▶ Opdrachten:
a – Beantwoord aan de hand van het fragment over de gezusters deze vragen:
(i) Waar staat Hendrika op de familiefoto?
(ii) Wat doet Hanna op de foto van de aardappeloogst?
(iii) Waarin verzamelen de twee vrouwen de aardappels?
b – Werk in het fragment over de gezusters het stuk van "De drie personen" tot en met "de maaiers.)" bij, met "rieten manden" in plaats van "wilgentenen manden".
c – Vertaal deze zin uit het fragment over de gezusters in het Engels: "Hanna maakt aanstalten om de koffie in te schenken."

▶ Gekozen fragment:
Vier kinderen op de ene
familiefoto; u ziet hen en zij zien u. Over de oudste twee, de gezusters Hendrika
(geheel links) en Hanna (geheel rechts) gaat dit verhaal. Zij staan hier nog op hun paasbest mooi te
zijn. Er bestaat ook een afbeelding van hen in werkkleding. Boerenwerk bedoel
ik.
De drie personen op de andere
foto zijn inderdaad bezig met de aardappeloogst. Hendrika is de vrouw geheel links met het hondje op haar schoot. Hanna maakt aanstalten om de koffie in te schenken. De man is de knecht op de boerderij van de gezusters - hij speelt in de rest van
het verhaal geen rol van betekenis - steekt met zijn riek (greep
geheten) de aardappels voorzichtig uit de grond en de twee vrouwen verzamelen
ze in wilgentenen manden. In onze geboortestreek spreekt men treffend van het lezen van aardappels. (Net zoals Bertus
Aafjes heel vroeger aren las achter
de maaiers.)

▶ Uittreksel gegevens:
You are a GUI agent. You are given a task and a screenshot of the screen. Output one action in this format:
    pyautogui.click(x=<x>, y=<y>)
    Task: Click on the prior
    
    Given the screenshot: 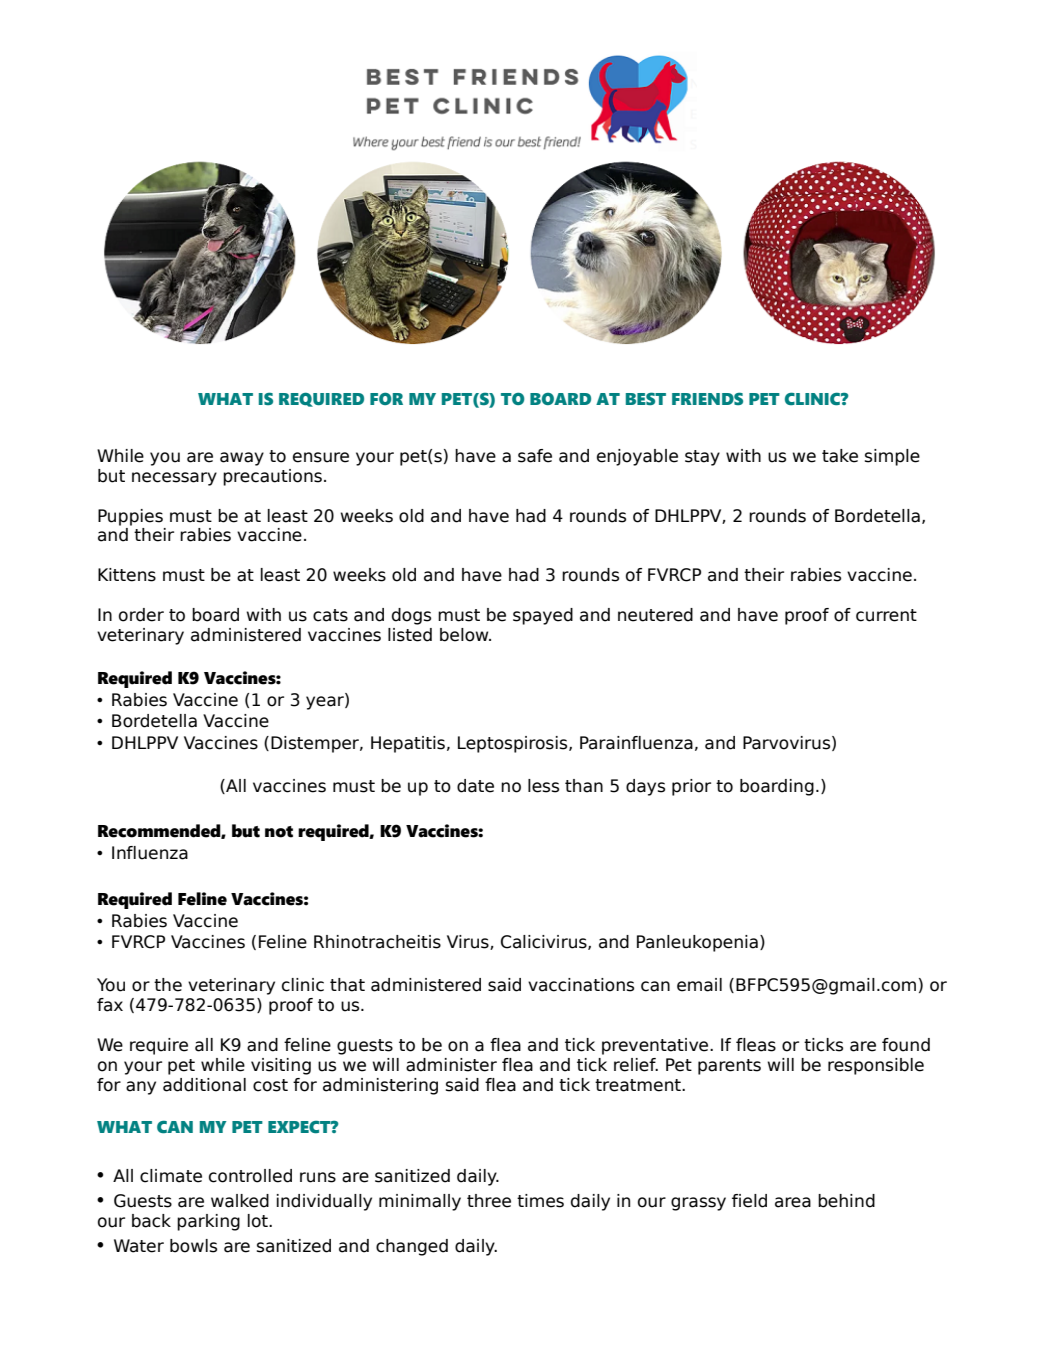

▶ Antwoorden:
a –
(i) Geheel links.
(ii) Ze maakt aanstalten om de koffie in te schenken.
(iii) In wilgentenen manden.

b –
De drie personen op de andere
foto zijn inderdaad bezig met de aardappeloogst. Hendrika is de vrouw geheel links met het hondje op haar schoot. Hanna maakt aanstalten om de koffie in te schenken. De man is de knecht op de boerderij van de gezusters - hij speelt in de rest van
het verhaal geen rol van betekenis - steekt met zijn riek (greep
geheten) de aardappels voorzichtig uit de grond en de twee vrouwen verzamelen
ze in rieten manden. In onze geboortestreek spreekt men treffend van het lezen van aardappels. (Net zoals Bertus
Aafjes heel vroeger aren las achter
de maaiers.)

c – Hanna is about to pour the coffee.